Plaintiff has paraphrased 42 U.S.C.A. § 1985 in his complaint, but has made no statement of fact, or even a conclusion, with respect to it.

Courts should endeavor to construe pro se complaints for the protection of civil rights with utmost liberality and without regard to technicalities. See, e.g., Lockhart v. Hoenstine, 411 F.2d 455 (3rd Cir. 1969); Beard v. Stephens, 372 F.2d 685 (5th Cir. 1967). However, the rules do not require unreasonable construction or gross assumptions. Mosher v. Bierne, 237 F.Supp. 684 (E.D.Mo.1964), aff’d 357 F.2d 638.
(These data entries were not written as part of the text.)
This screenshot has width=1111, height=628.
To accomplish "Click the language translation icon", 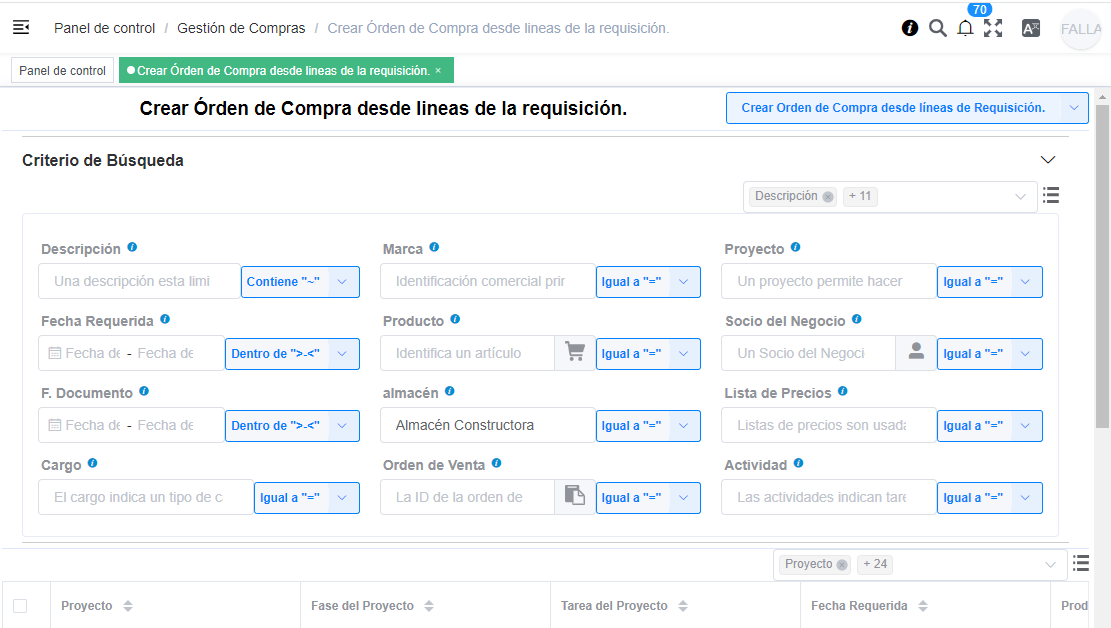I will click(1031, 28).
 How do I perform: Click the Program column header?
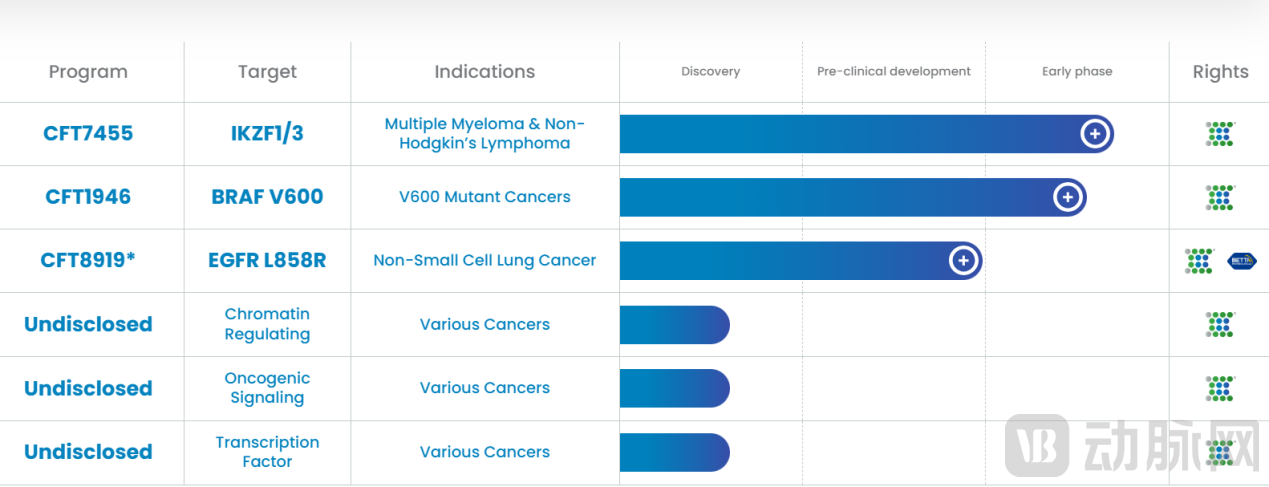[x=88, y=72]
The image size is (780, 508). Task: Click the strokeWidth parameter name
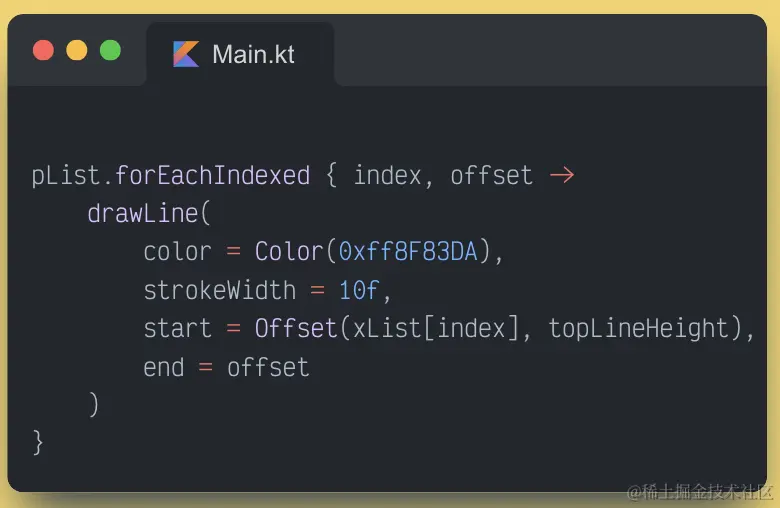(219, 291)
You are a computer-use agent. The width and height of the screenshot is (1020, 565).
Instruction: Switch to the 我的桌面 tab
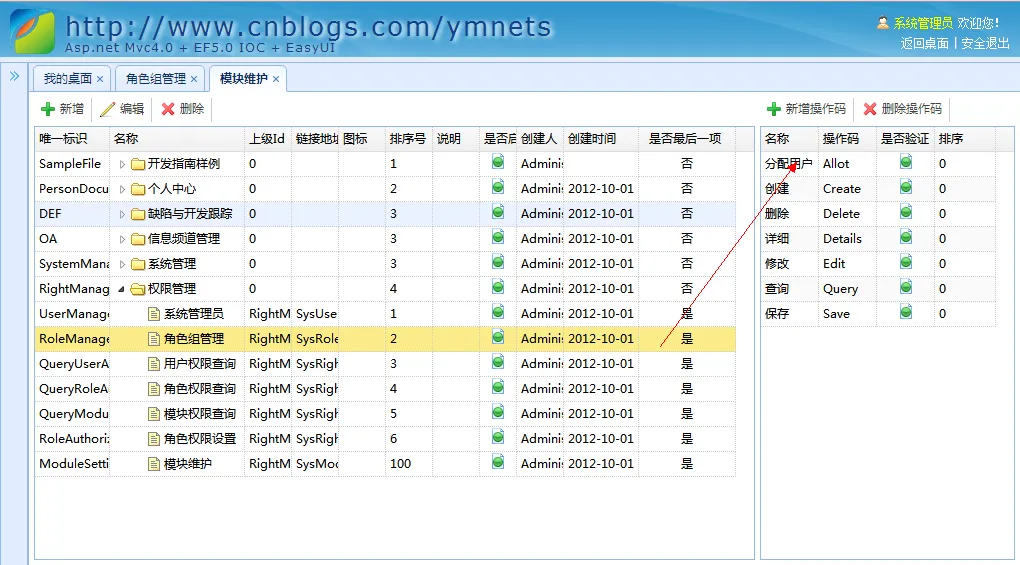click(x=67, y=79)
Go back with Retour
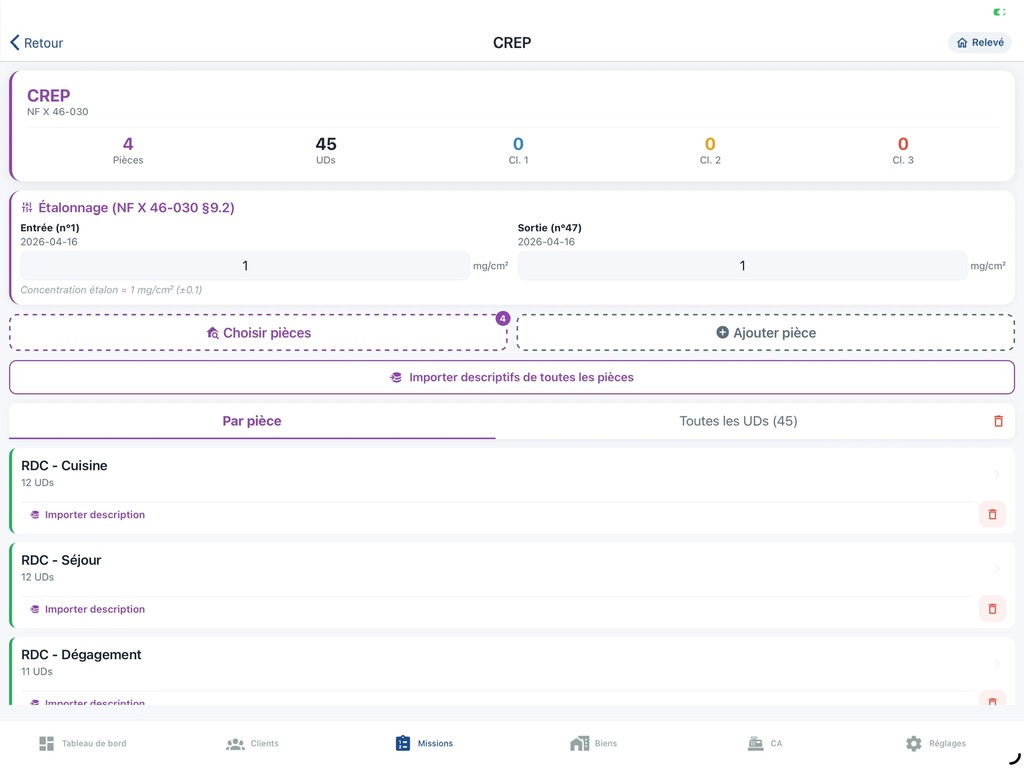The height and width of the screenshot is (768, 1024). pyautogui.click(x=37, y=43)
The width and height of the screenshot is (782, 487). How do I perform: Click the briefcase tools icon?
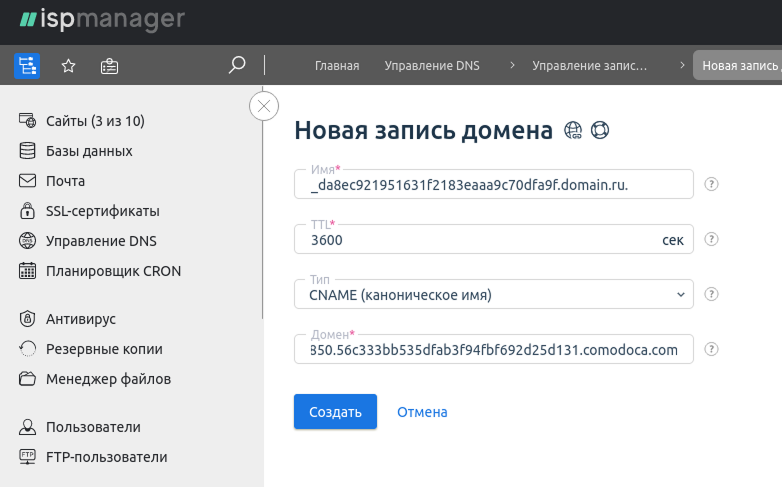pos(110,66)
In order to state a cause of action under 42 U.S.C.A. § 1983, facts must be alleged which show that defendant, while acting under color of state law, subjected plaintiff, or caused plaintiff to be subjected, to the deprivation of any right, privilege or immunity secured by the Constitution and laws of the United States. Monroe v. Pape, 365 U.S. 167, 81 S.Ct. 473, 5 L.Ed.2d 492 (1961); Haldane v. Chagnon, 345 F.2d 601 (9th Cir. 1965). Plaintiff’s complaint totally fails to state a cause of action. Accordingly, the court will grant plaintiff leave to file the complaint in forma pauperis, and, on its own motion, dismiss the complaint for failure to state a cause of action.

It is, therefore, ordered that the plaintiff is granted leave to proceed in forma pauperis.

It is further ordered that the complaint be and the same is hereby dismissed.